King County pushing for ridiculous smoking ban in parks, stadiums
Jan 17, 2018, 7:12 AM
(AP Photo/Mark Lennihan, File)
The King County Board of Health is pushing for a smoke ban at all parks and stadiums.
In Seattle, there’s already a smoking ban in parks, though judging from the parks I walk by, I’m not certain it’s really being enforced. Nevertheless, cue the lame social justice arguments.
Rantz: Unbelievable activist anger over homeless smoking ban
Spearheaded by Rod Dembowski, according to the Stranger, this push will spawn renewed, ridiculous claims that the ban is “an offense to social justice” as the Low Income Housing Institute claimed when Seattle parks banned smoking.
What’s social justice got to do with it? Nothing, unless you’re an extremist activist who thinks this is an attack on the homeless.
Sharon Lee with the Low Income Housing Institute and Doug Honig with the ACLU both claimed the Seattle smoking ban would have a disproportionate impact on the homeless because the homeless use parks and if they happen to smoke, you’re impacting them more than you and I because we could always go to our homes or cars to smoke.

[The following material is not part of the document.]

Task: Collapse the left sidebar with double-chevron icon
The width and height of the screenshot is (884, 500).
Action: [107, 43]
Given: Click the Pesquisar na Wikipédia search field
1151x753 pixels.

This is not, of course, an attack on the homeless nor offensive to social justice. Smoking cigarettes is a choice — an unhealthy one at that — and perhaps the homeless should spend less on expensive packs of cigarettes so they can slowly help get their lives back in order. I also find it odd that on the topic of the soda tax, which disproportionately targets low-income communities, the Low Income Housing Institute nor the ACLU haven’t loudly protested. In fact, I can’t yet find any opposition to the tax from them; indeed, in Berkeley, the ACLU actually supported the tax.
With that said, I take the same position now as I did on the Seattle ban and the soda tax. It’s a silly idea that infantilizes adults who are more than capable of making decisions about cigarettes without the help of their saviors in county government offices. If you hate the fact that cigarettes kill, stop taking the blood money from the taxes collected selling cigarettes.

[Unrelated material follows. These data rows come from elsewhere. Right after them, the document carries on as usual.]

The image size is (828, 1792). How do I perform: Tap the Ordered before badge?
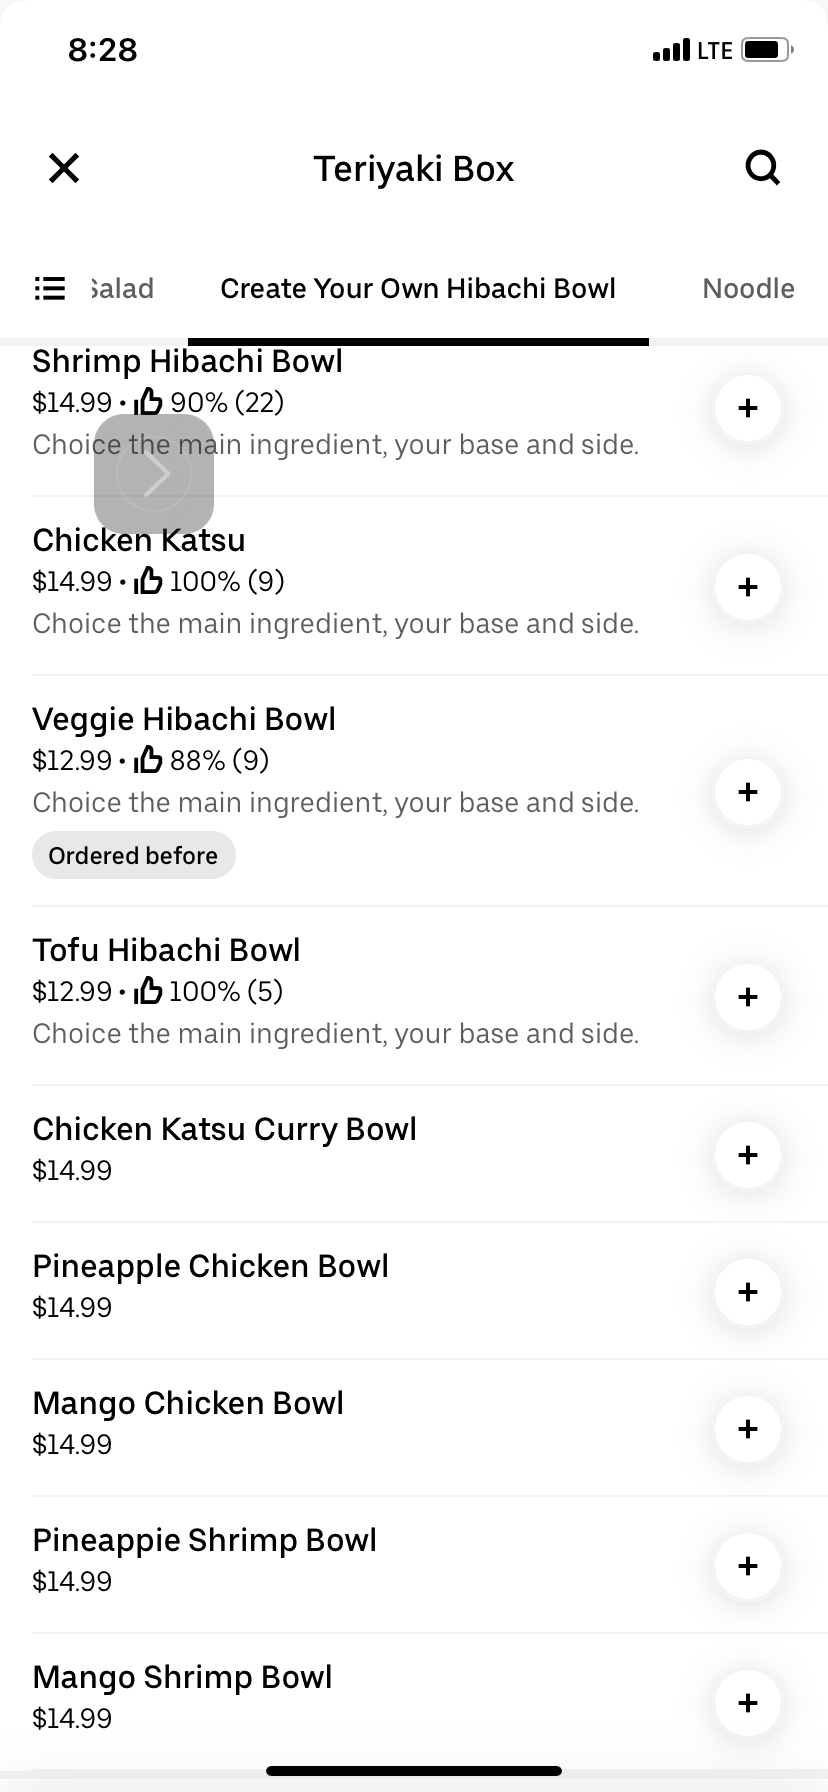coord(133,856)
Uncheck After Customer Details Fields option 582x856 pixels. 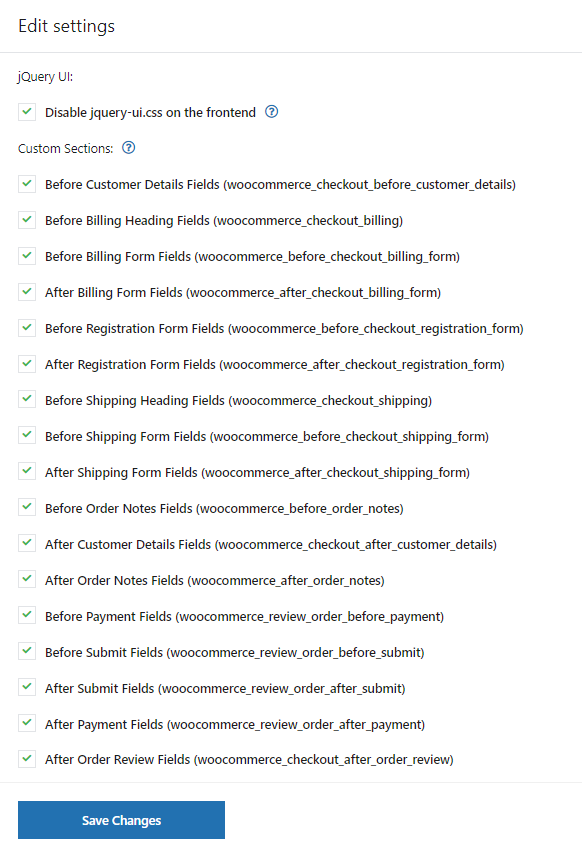(27, 544)
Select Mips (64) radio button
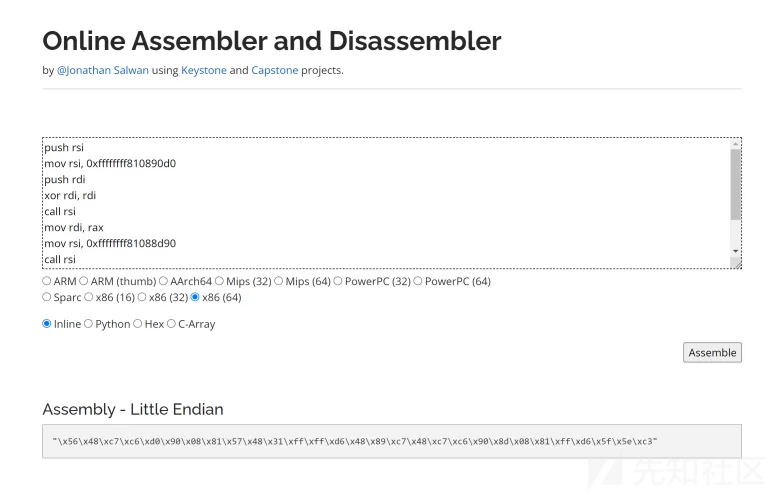 click(279, 281)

Education on the ill-effects of cigarettes has led to record numbers of Americans ending their dangerous and gross habit. Are we now just in the habit of ostracizing people? We’ve already mostly relegated these smokers (aka walking ashtrays) to the trash bins behind our offices. They have been, for the most part, trained to be more courteous when smoking in public and if you don’t like that they’re smoking in a park near you, ask them to move or — ahem — move yourself.